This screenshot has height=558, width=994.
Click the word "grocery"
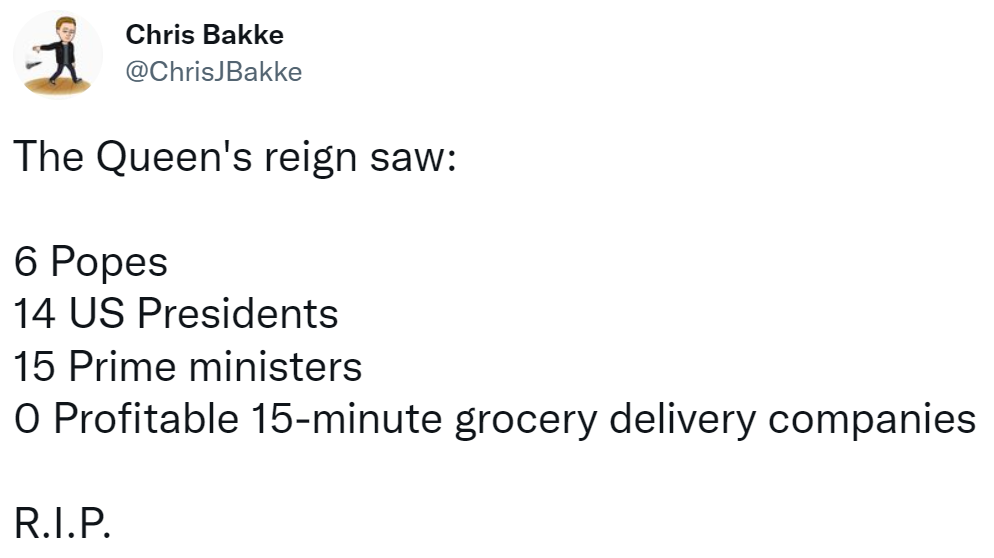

---

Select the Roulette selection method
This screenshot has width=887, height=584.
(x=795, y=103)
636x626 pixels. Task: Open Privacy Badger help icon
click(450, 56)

---

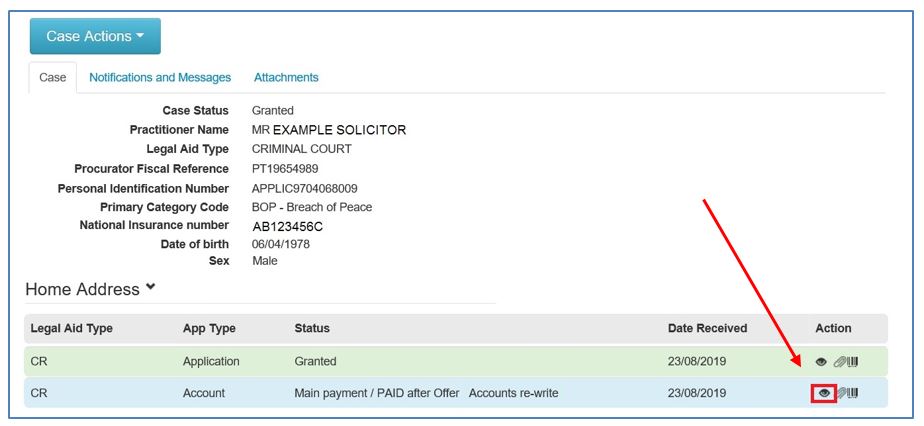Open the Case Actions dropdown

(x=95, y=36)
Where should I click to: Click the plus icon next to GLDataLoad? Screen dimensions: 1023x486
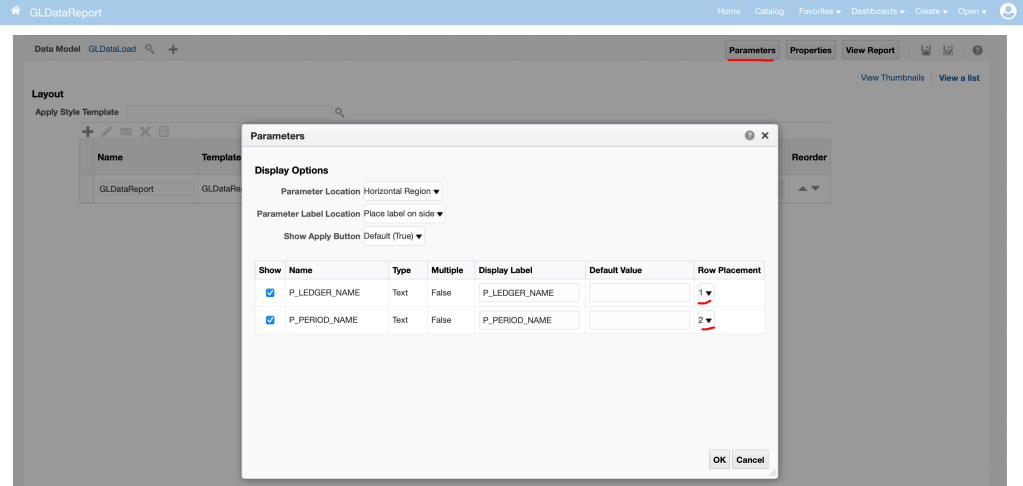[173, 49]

YOUR GOAL >> Output exactly the lines of the material above from the one containing "This screenshot has height=558, width=994." up to and including the one containing "Click the word".

OUTPUT OF THE TASK >>
This screenshot has height=558, width=994.
Click the word "grocery"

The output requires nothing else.